- _Goal 1_:
Rewrite the paragraph of the forum thread that begins "Yet I can still drive my car into the garage" as a shorter version that keeps its main points.
- _Goal 2_:
Write out the part of the forum thread that begins at the words "It depends, the" and stops after "of those ones.".
- _Goal 3_:
In the forum thread, what does pistol pete suggest a co2 detector should do when it goes off?

- _Reading text_:
'''
It depends, the ones protecting me from stupid workers? I am all for those ones. Or the ones protecting stupid workers from themselves? I am not so supportive of those ones.  



xlink said:


> You could say the same thing about flashing lights at railway crossings.


Yet I can still drive my car into the garage and shut the door. We need an electrical code rule requiring that a door position switch is connected to the garage door that can send a signal to shut down the engine of the car, weed whacker, lawn mower, snow blower, etc. if the door is not open. :jester:


----------



## pistol pete (Jul 4, 2011)

How bout a co2 detector that opens the garage doors when it goes off


----------



## chris.b (Jan 28, 2013)

Jlarson said:


> I think we Americans need a pic of the aforementioned "appliance garage" just for kicks.


Have you ever seen a bread box on the counter? I would think it looks like that.
'''
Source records
'''
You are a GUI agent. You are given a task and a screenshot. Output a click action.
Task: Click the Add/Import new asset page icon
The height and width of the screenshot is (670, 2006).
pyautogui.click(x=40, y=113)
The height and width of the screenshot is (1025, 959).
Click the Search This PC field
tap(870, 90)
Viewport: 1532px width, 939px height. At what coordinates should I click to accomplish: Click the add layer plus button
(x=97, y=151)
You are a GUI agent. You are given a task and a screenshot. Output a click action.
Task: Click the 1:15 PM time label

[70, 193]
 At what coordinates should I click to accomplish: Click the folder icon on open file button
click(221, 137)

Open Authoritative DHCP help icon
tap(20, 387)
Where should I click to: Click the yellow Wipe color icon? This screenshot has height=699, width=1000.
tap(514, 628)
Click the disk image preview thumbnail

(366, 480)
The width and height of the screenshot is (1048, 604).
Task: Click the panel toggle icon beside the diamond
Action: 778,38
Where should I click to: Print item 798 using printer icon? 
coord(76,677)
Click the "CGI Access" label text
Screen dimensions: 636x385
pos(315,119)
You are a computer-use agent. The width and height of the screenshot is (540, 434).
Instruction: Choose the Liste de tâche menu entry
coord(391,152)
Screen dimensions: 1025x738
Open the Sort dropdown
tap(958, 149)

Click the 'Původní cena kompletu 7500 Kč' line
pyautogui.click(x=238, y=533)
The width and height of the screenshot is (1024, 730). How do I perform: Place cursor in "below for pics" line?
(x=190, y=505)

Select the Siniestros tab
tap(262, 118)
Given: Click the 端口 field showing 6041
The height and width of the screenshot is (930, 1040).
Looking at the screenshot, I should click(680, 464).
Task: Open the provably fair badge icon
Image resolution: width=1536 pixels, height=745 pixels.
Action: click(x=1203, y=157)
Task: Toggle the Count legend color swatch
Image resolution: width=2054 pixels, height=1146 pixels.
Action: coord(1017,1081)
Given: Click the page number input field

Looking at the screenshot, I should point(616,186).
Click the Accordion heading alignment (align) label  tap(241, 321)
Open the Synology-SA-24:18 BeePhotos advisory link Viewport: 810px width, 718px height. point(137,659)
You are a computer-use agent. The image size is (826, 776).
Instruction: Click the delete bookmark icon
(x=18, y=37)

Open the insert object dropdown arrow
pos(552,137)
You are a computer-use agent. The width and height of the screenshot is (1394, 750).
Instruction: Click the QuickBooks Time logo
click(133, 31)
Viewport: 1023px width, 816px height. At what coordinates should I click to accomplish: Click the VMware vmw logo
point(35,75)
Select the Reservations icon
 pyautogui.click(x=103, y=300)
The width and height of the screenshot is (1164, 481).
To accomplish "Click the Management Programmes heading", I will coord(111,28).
'''
- _Correct output 1_:
A car can still be driven into the garage with the door shut. An electrical code rule should require a door position switch on the garage door. If the door is not open, the switch would signal the engine of a car, weed whacker, lawn mower, snow blower, or similar machine to shut down.

- _Correct output 2_:
It depends, the ones protecting me from stupid workers? I am all for those ones. Or the ones protecting stupid workers from themselves? I am not so supportive of those ones.

- _Correct output 3_:
It should open the garage doors.